Here, we present results from a cruise with R/V G.O. Sars to Fjærlandsfjorden in 2018, where several sediment cores, TOPAS high-resolution seismic profiles (<30 cm vertical resolution), and bathymetric data was collected. Fjærlandsfjorden is a 27 kilometers long tributary fjord of Sognefjorden in Western Norway. The fjord-valley system is located just southwest of Jostedalsbreen, and covers an area of about 300 km2. The sediment cores are examined using several instruments (XRF, MSCL and CT-scanning) and sedimentological methods, including dating using radiometric methods (14C AMS).

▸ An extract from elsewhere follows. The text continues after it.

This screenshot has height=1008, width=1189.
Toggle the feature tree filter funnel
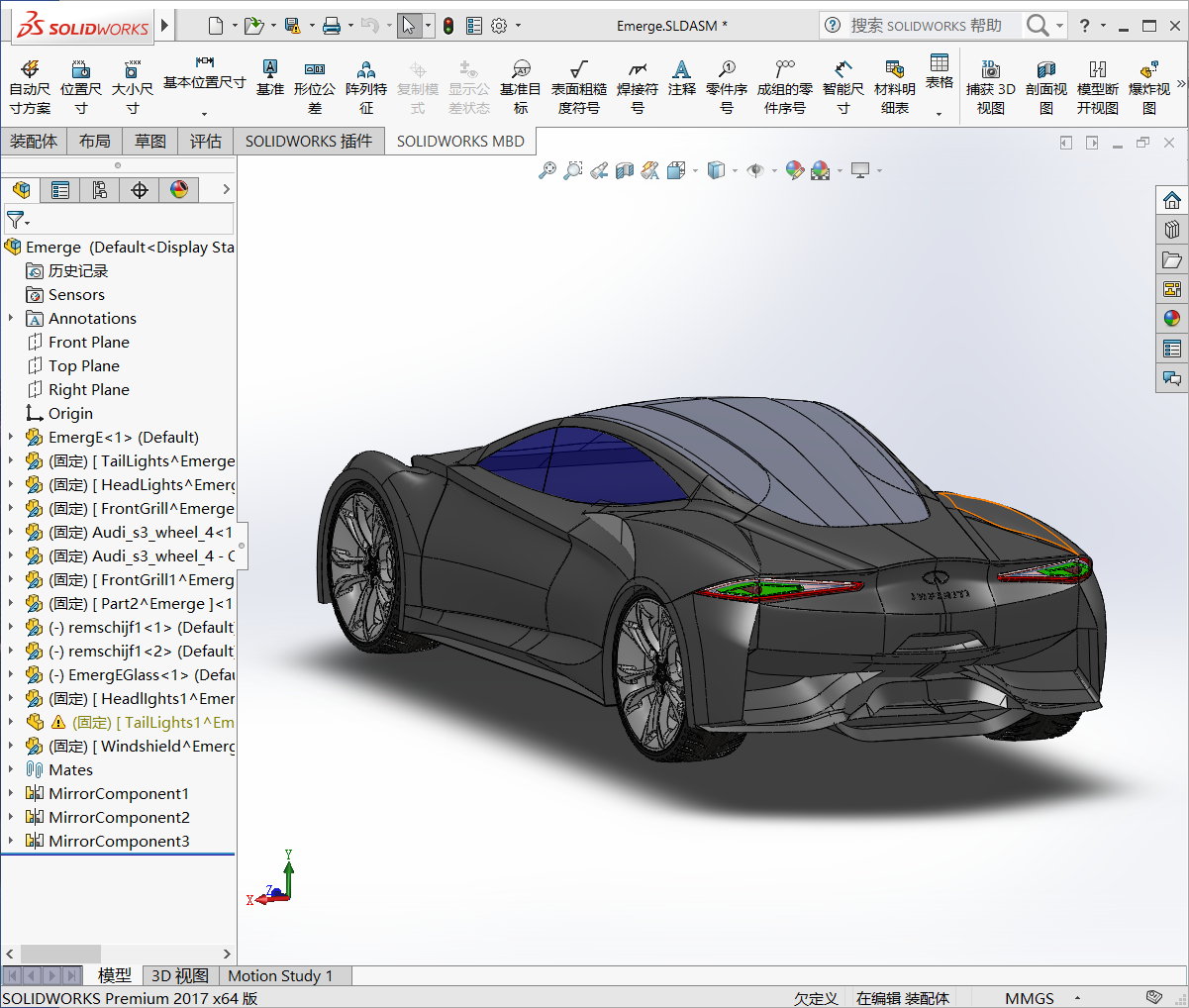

The data reveal that the Fjærlandsfjorden basin infill consists of basal till, overlain by a thick, acoustically well-laminated glacimarine unit (up to a maximum of ~105 metres in thickness), occasionally disrupted by acoustically transparent lenses interpreted to be avalanche deposits. A 2-3 metre thick hemipelagic unit drapes the glacimarine unit. Seismic and bathymetry data also give evidence of massive avalanche deposits, the largest one measuring up to a minimum volume of 5 million cubic metres. Within the sediment cores several layers interpreted to be related to flooding events can be observed. Preliminary 14C dating indicate a sedimentation rate of 6.5 mm/yr for the prodelta basin.